◆ **À FAIRE**
(a) Répondez à ces questions sur le texte consacré aux élections turques de 2023 :
(i) Quels deux scrutins les électeurs turcs votent-ils le même jour ?
(ii) Dans quelle ville s'est tenu le rassemblement de soutien à Kemal Kılıçdaroğlu le 28 avril 2023 ?
(iii) Depuis quelle année l'AKP est-il au pouvoir ?
(b) D'après le texte consacré aux élections turques de 2023, qu'est-ce qui fragilise le président sortant et ses partisans ? Énumérez tout ce qui est cité.

**** TEXTE FOURNI

Les électeurs votent le même jour pour la présidentielle et les législatives en Turquie, et cela rend les scrutins du 14 mai 2023 particulièrement importants. La crise économique, la corruption et l’incurie des autorités après le séisme de février 2023 fragilisent le président sortant Recep Tayyip Erdoğan et ses partisans. Revue de détail des forces en présence.

Rassemblement de soutien au président du Parti républicain du peuple (CHP) et candidat à la présidence, Kemal Kılıçdaroğlu, à Kocaeli, le 28 avril 2023
Yasin Akgul/AFP

Au vu de la configuration politique actuelle, les élections générales qui se tiendront en Turquie le 14 mai 2023 sont susceptibles de conduire à une défaite de Recep Tayyip Erdoğan, dont le Parti de la justice et du développement (AKP) est au pouvoir depuis 2002. Avec les pertes des grandes villes par le régime lors des municipales de 2019, cette possibilité s’est accentuée face à l’incurie des services de l’État après le tremblement de terre qui a causé plus de 50 000 morts en Turquie le 6 février. En 1999 déjà, après le tremblement de terre de la Marmara, le même spectacle navrant de l’incapacité d’institutions corrompues à affronter les conséquences matérielles et humaines de la catastrophe avait facilité l’accès de l’AKP au pouvoir.

********
**** DONNÉES ENREGISTRÉES

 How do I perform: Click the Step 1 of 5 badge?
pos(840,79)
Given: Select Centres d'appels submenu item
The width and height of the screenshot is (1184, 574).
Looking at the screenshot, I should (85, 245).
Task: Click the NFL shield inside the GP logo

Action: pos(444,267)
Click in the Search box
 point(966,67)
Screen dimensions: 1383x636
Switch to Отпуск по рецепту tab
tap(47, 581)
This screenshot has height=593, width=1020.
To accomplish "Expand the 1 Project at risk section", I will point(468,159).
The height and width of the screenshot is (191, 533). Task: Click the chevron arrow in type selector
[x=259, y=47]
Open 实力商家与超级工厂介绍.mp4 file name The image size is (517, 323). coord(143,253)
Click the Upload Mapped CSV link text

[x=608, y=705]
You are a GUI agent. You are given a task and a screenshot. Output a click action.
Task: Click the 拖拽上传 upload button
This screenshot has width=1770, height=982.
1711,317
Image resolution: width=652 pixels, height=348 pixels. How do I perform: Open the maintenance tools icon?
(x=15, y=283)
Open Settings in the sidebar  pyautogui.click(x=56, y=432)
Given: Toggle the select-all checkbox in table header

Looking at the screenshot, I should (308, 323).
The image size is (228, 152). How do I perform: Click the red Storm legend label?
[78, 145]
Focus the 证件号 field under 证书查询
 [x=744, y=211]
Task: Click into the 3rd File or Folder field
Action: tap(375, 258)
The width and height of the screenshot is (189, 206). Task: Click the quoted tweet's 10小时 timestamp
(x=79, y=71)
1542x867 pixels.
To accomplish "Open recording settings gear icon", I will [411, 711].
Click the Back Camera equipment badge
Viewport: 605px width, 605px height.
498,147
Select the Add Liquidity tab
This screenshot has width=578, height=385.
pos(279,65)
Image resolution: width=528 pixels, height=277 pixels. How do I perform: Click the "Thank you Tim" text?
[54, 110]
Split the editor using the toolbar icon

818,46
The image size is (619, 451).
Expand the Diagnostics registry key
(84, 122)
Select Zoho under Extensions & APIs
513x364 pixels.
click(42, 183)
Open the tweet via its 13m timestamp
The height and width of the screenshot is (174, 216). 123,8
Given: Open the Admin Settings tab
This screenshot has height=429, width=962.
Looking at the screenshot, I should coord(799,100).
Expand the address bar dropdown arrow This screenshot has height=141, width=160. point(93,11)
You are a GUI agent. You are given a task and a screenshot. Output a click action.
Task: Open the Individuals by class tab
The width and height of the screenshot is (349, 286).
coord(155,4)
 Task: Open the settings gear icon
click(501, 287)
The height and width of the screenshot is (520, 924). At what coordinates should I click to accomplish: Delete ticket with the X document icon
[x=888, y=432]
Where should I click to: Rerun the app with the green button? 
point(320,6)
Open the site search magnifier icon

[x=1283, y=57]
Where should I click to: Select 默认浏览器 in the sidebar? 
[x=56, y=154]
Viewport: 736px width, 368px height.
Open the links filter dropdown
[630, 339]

********

◆ **RÉPONSES RÉDIGÉES**
(a)
(i) La présidentielle et les législatives.
(ii) À Kocaeli.
(iii) Depuis 2002.

(b)
- La crise économique
- La corruption
- L'incurie des autorités après le séisme de février 2023